### WRITTEN TASK:
Shift every coordinate in the answers up by 51, and write out all of these lines again with their requests. Omit the pictures.

[Click-target data]
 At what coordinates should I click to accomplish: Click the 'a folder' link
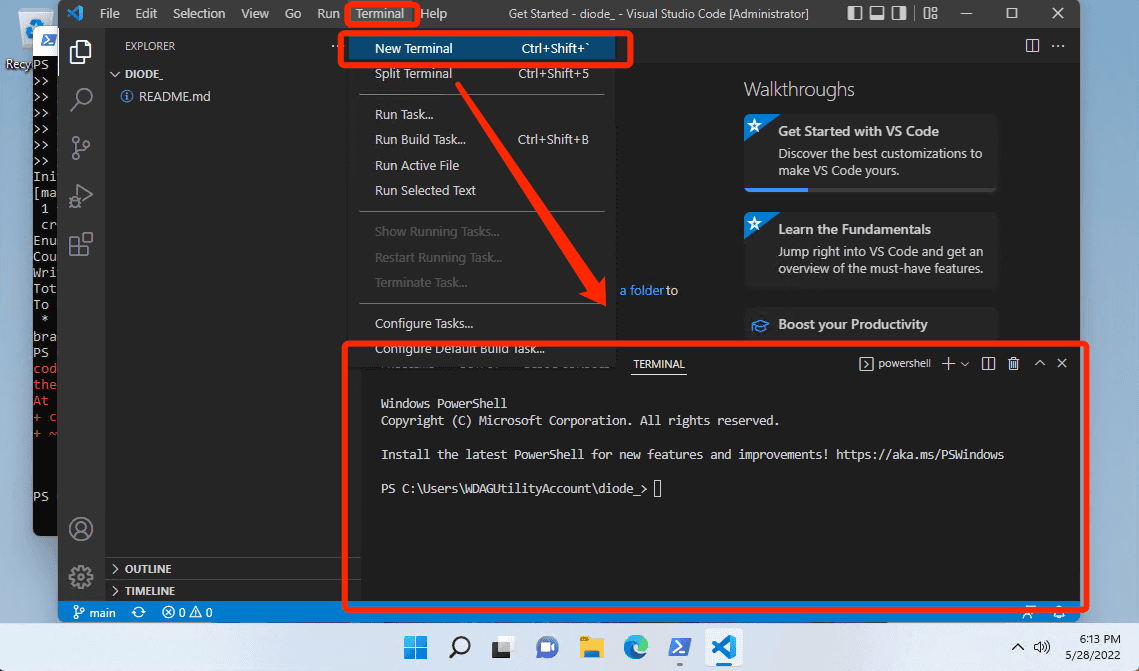point(641,290)
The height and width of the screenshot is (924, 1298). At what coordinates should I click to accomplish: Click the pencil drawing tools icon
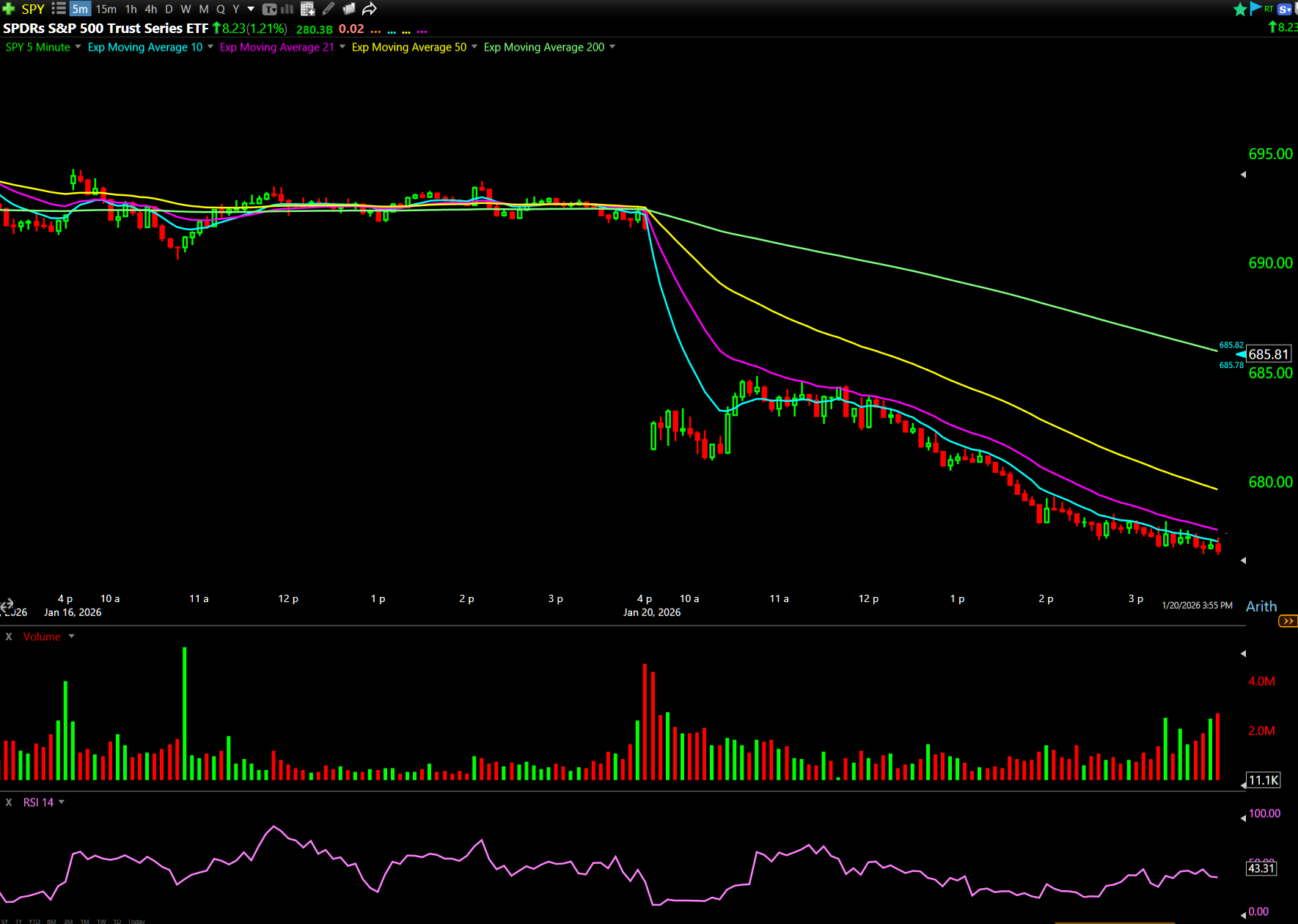[x=329, y=9]
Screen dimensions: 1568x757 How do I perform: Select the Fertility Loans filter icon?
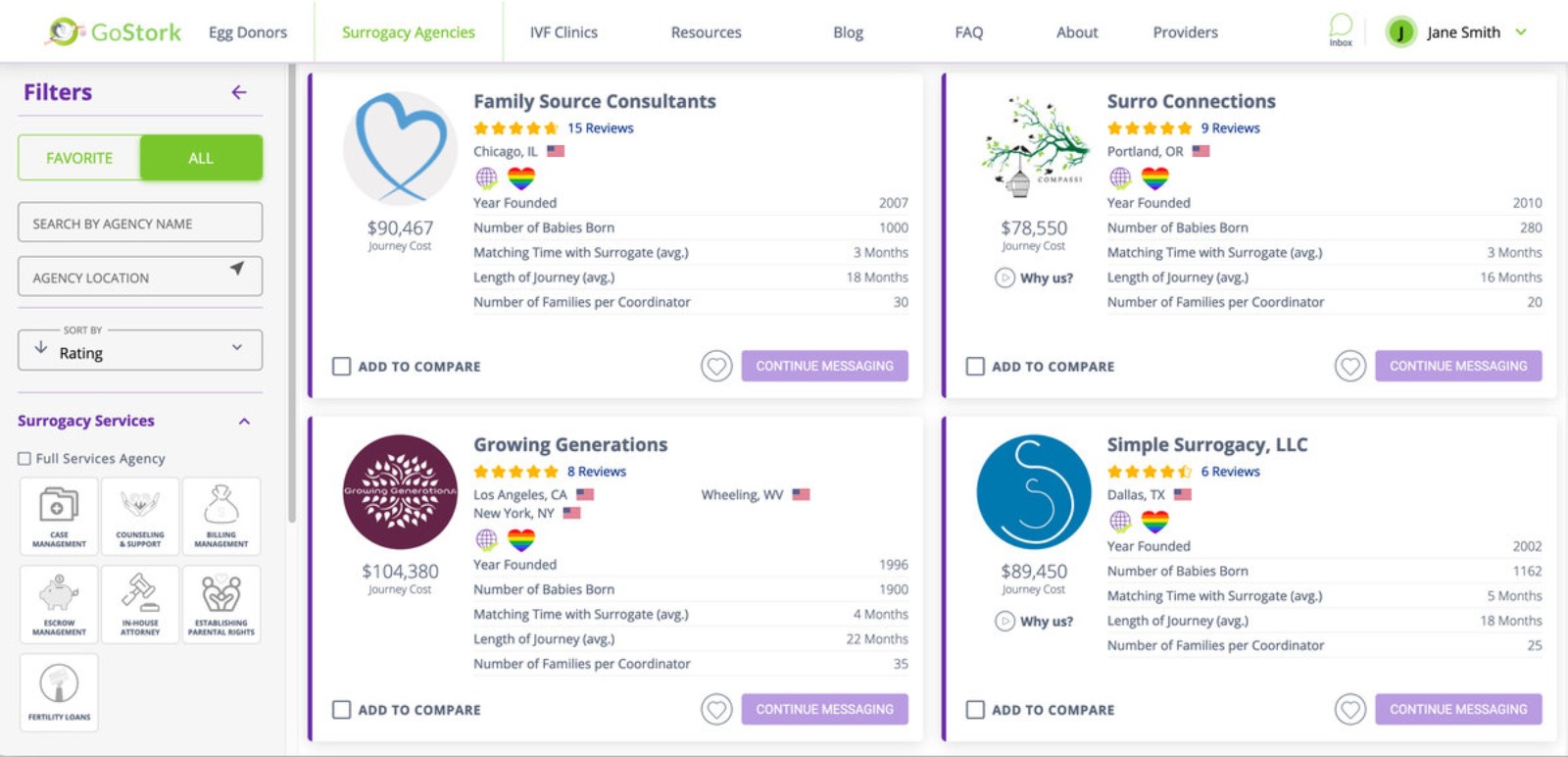(x=59, y=690)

### WRITTEN SOLUTION:
 At what coordinates should I click to accomplish: Click the 'a folder' link
point(692,341)
The height and width of the screenshot is (924, 1298). At what coordinates should I click to accomplish: Click the pencil drawing tools icon
[x=380, y=60]
Screen dimensions: 1568x757 How do I perform: Select the Fertility Loans filter icon?
(x=110, y=741)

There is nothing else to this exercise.